Getting actionable insights from text data requires software that “knows” about language. The foundation of any text mining application is good Natural Language Processing (NLP) software, whether you’re a marketing analyst monitoring online discussions about your products, or a digital humanities researcher tracing attitudes towards women through literary history. Anywhere there’s language, there’s potential for an NLP application.
The Google Cloud Natural Language API is one of the newest additions to the Google Cloud Machine Learning platform, and to Temboo’s Choreo library. Harnessing Google’s powerful Machine Learning platform—the same technology behind the Google Assistant, and many other Google applications—is remarkably easy. Compared to installing and maintaining NLP frameworks, relying on an API to do the work is an excellent, lightweight choice for applications that don’t require custom NLP implementations. Furthermore, your application will benefit from the continued training of Google’s Machine Learning platforms, carried out by their team of linguistics PhDs.

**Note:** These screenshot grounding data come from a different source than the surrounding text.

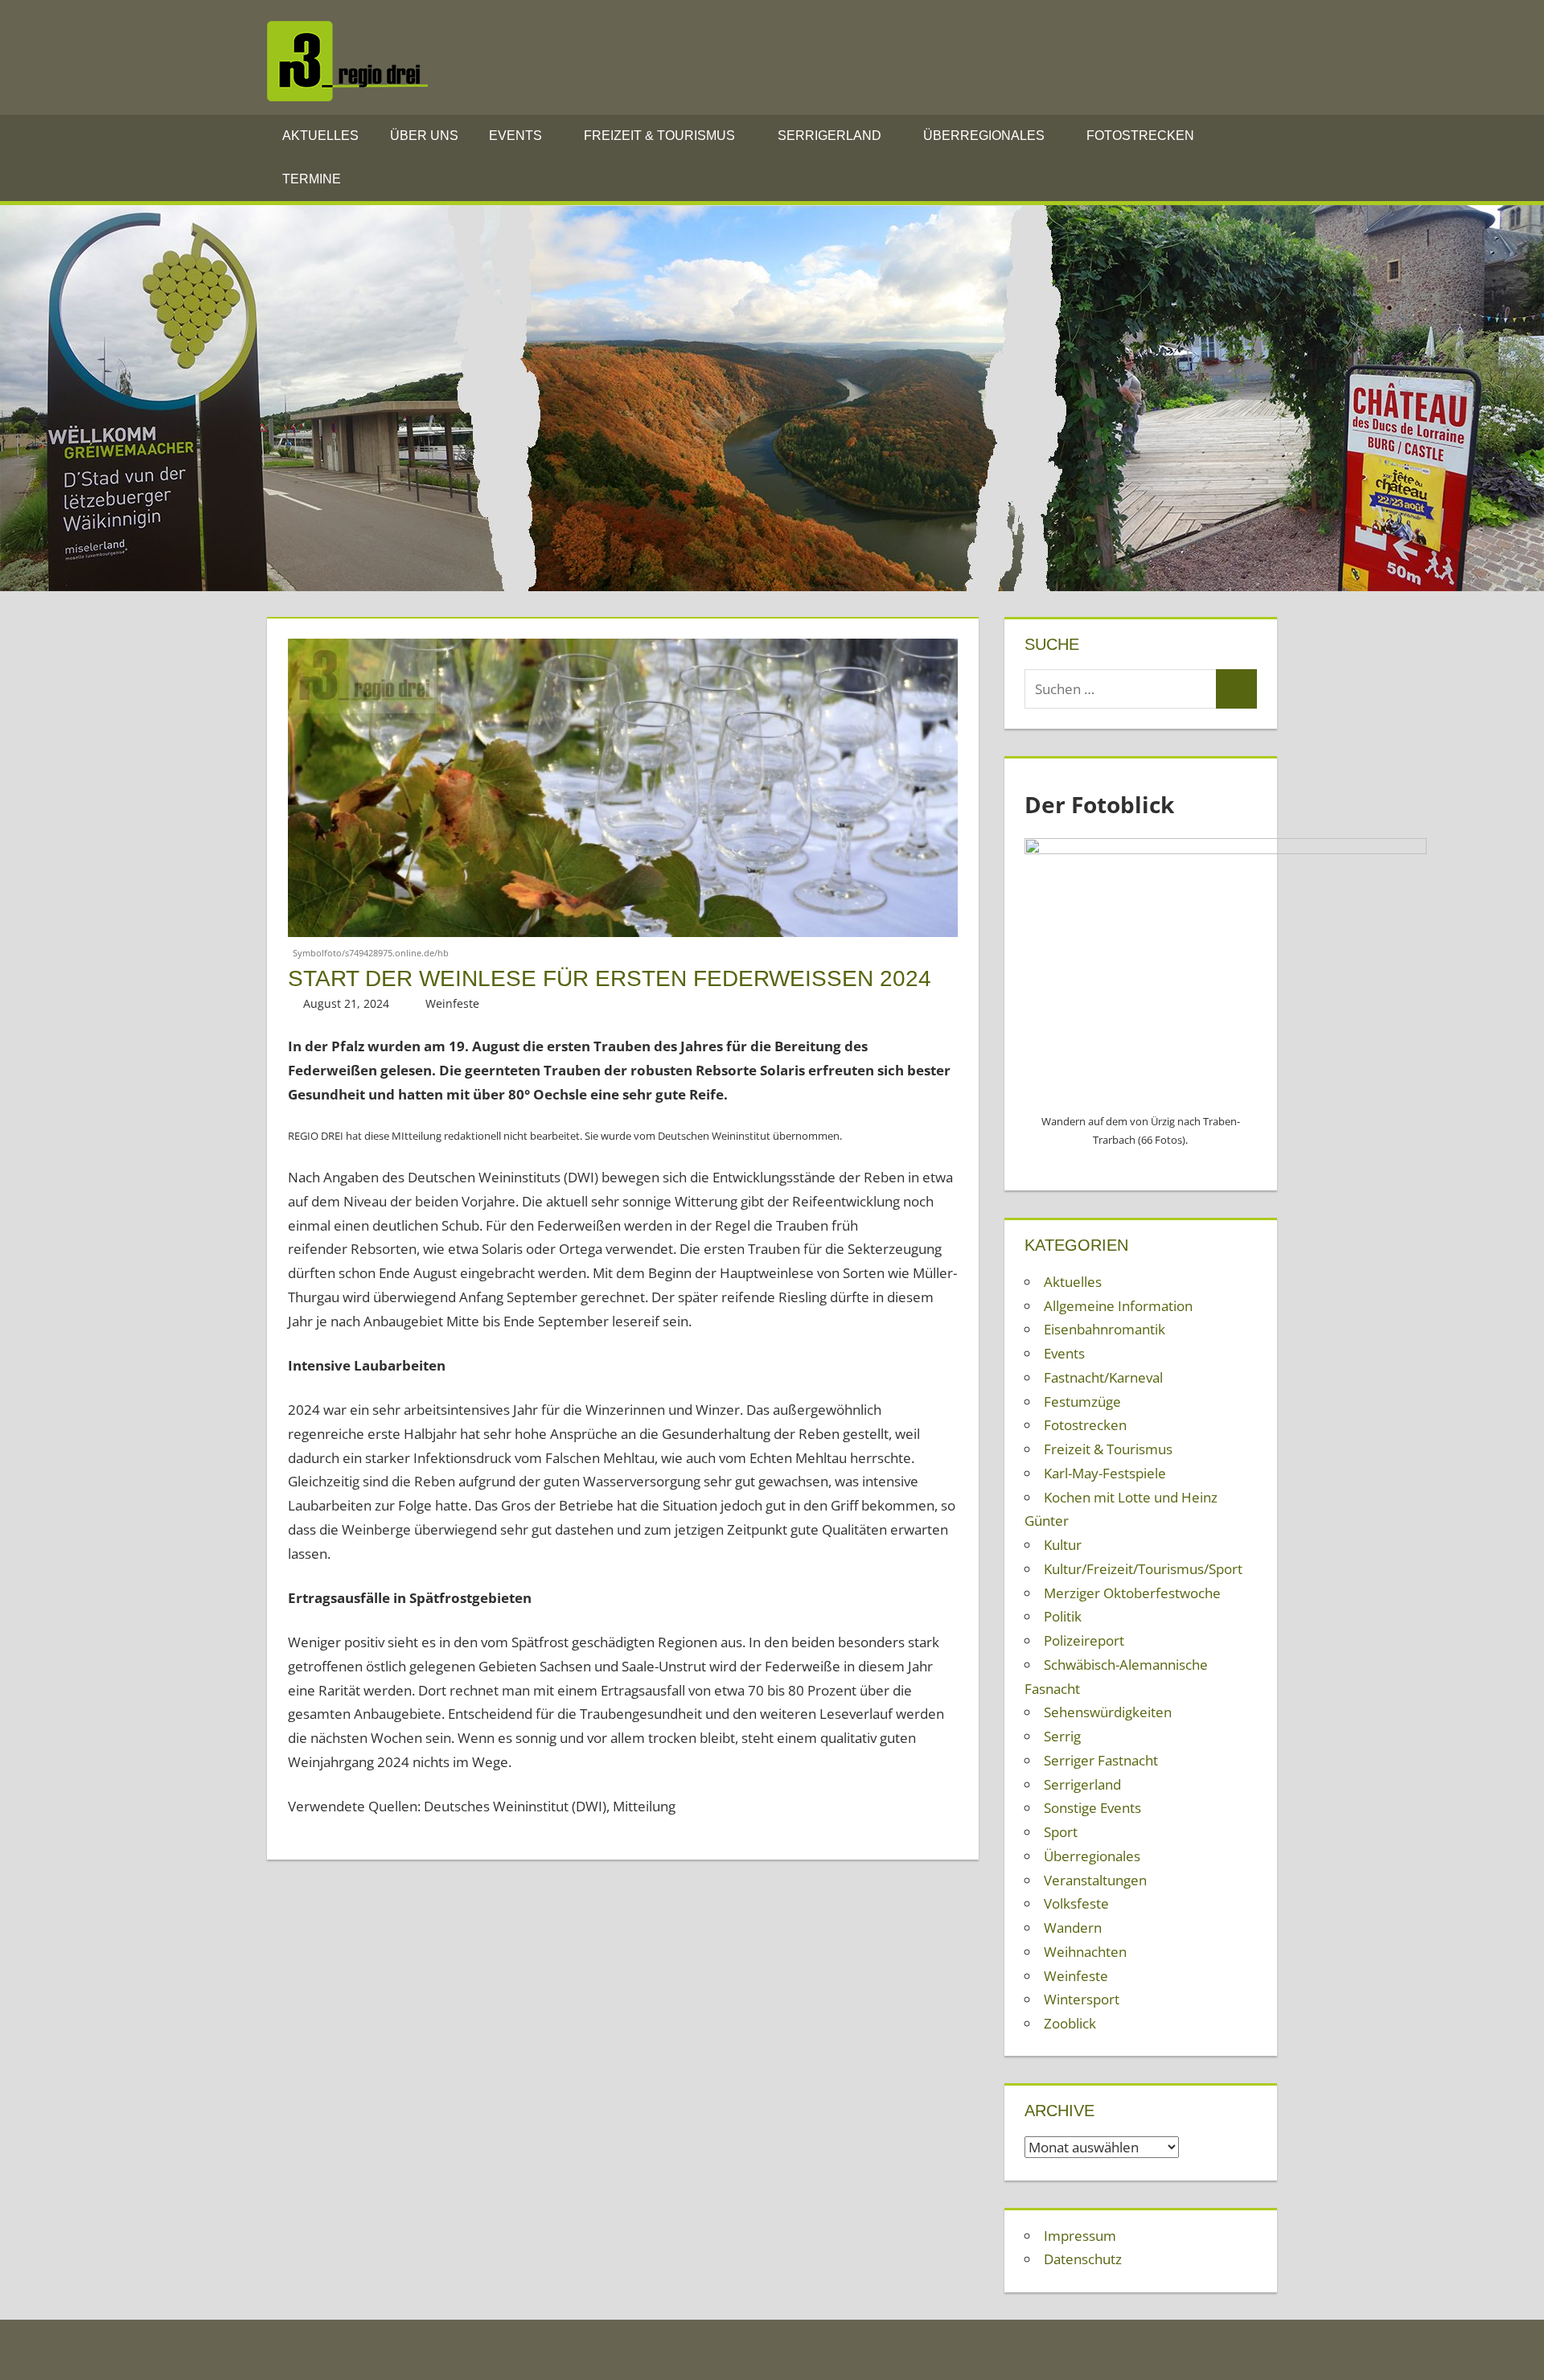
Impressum (1080, 2235)
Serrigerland (829, 135)
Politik (1063, 1616)
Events (515, 135)
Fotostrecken (1140, 135)
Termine (311, 179)
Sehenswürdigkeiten (1108, 1712)
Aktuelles (320, 135)
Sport (1061, 1832)
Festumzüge (1082, 1401)
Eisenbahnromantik (1104, 1329)
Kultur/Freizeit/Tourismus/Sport (1143, 1569)
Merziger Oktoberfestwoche (1132, 1593)
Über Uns (424, 135)
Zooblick (1070, 2023)
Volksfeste (1076, 1903)
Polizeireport (1084, 1640)
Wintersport (1081, 1999)
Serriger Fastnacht (1101, 1760)
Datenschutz (1083, 2259)
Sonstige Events (1092, 1807)
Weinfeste (452, 1003)
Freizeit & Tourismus (659, 135)
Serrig (1062, 1736)
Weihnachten (1085, 1951)
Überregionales (984, 135)
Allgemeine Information (1118, 1306)
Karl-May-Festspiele (1105, 1473)
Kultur (1063, 1544)
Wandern (1073, 1927)
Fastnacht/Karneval (1103, 1377)
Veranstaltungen (1095, 1880)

The Natural Language API provides support for three major kinds of analysis:
- Sentiment Analysis
Sentiment analysis creates estimations of how positive, neutral, or negative a text is. The AnalyzeSentiment Choreo returns the input text’s sentiment score on a scale from -1.0 to 1.0, where a score of -1.0 is very negative, 0.0 is neutral, and 1.0 is very positive. The sentiment is also given a magnitude score on a scale from 0 to infinity, which indicates the intensity of the emotion expressed. Sentiment scores are returned for individual sentences within a text, as well as for the document as a whole.
- Determining customer satisfaction over the course of a customer support interaction by monitoring the sentiment score and magnitude within a chat application or support emails
- Making decisions about which products to purchase based on sentiment statistics of online reviews
- Analyzing the attitude towards a given public figure across different news organizations
- Predicting changes in the market based on attitudes expressed by influencers and experts in news sources and social media
- Identifying which aspects of a product have the most potential for improvement given social media chatter and online product reviews
- Entity Analysis
The AnalyzeEntities Choreo identifies the nouns found in a text. Each entity is given a salience score on a scale from 0.0 to 1.0, which indicates the significance of that entity to the text. The salience score can help you programmatically determine what a text is about.
The API also returns whether the given noun is a proper noun. Entities are further classified by type, including person, work of art, location, and organization. The full list of entity types identified by Google may be found in the Natural Language API documentation.
Further metadata provided in the API response includes a link to its Wikipedia article, and its Google Knowledge Graph machine-generated identifier (MID), should they exist.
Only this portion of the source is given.